Мне показалось, что вот та ниточка.
- Теперь ты понимаешь, почему я хочу умереть? Это гены. Суицид передается по наследству. Я одержима самоубийством. Это мое хроническое заболевание. Я не хочу жить. А уж тем более после всего, что со мной произошло в “Новинках”. У маня на теле 36 колотых ран, во мне побывала большая половина дур дома, ты видишь этот опоясывающий шрам на шее? Я вешалась шесть раз, я травилась газом, лекарствами, алкоголем. Но мне не везет. Меня постоянно спасают, я даже не заболела ничем смертельным. Ты должен помочь мне, Павлик. А хочешь, я расскажу тебе, как это случилось той ночью в 84 году?
Я обхватил голову руками: здравомыслие это или безумие? В наших ли это руках?
- Расскажи.
- Тебе тогда мама не разрешила выходить за калитку, и ты караулил папу в углу двора. Миша, Вова, Юра, Женя - Они бегали за ним, а ты ждал в засаде. Папа рассказывал, с какой яростью ты кидал в него снежки. 
- Лиза, это понятно. Взрослые меня обидели, я мстил.

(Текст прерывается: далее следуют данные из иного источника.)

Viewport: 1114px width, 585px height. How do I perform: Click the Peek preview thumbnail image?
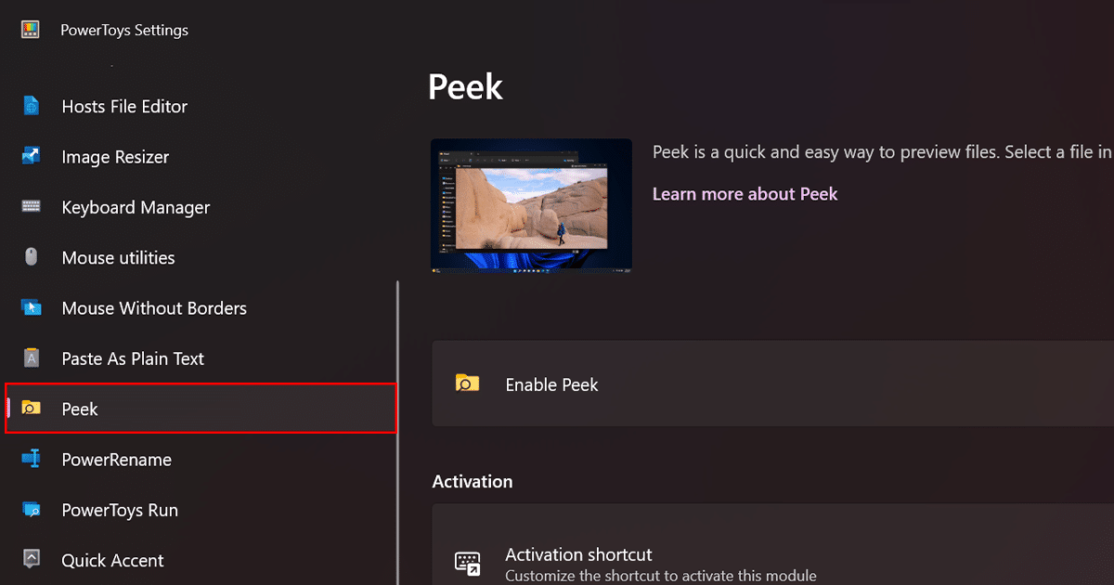click(531, 205)
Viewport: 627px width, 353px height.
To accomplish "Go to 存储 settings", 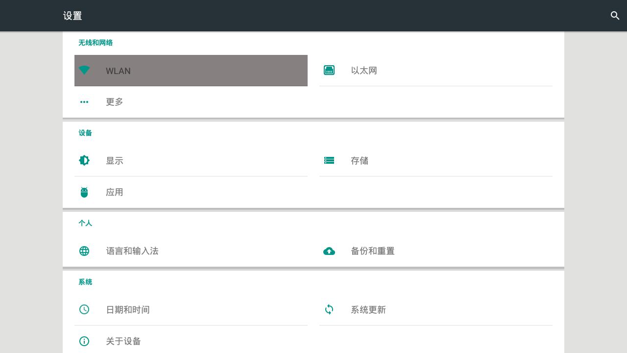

- Отца тоже обидели взрослые, и он тоже мстил, только будущим взрослым. Так сложилось, что сам он всю жизнь оставался ребенком или, как говорят среди взрослых, неудачником. Тем не менее, для меня этот неудачник был богаче и мудрее всех, потому - что любил меня. Когда я в тот вечер зашла в комнату, у него на шее висел ремень, а к спинке он никак приладить не мог. Я спросила: “Папа, что ты делаешь?” А он ответил: ”Отправляюсь в страну, которую давно искал”. Я попросила взять меня с собой. Он отказал, вдвоем нельзя, сначала он, а потом уже и я и объяснил мне, что сделать.   
- Ты задушила его?
          - Да. Я смазала ремень маслом, перекинула через спинку и стала тянуть. Папа не издал ни звука... Ты не представляешь насколько это лучше, по сравнению с тем дерьмом, в котором он жил.   
- Ты не считаешь себя виноватой?
- Виноватой в том, что отпустила его, открыла ему двери? Павлик, ты меня разочаровываешь!
- Лиза, мне надо подумать. До утра. Ты пока поспи, ладно?
- Знай, я люблю тебя. Очень. Так ради моего чувства сделай это...Спокойной ночи.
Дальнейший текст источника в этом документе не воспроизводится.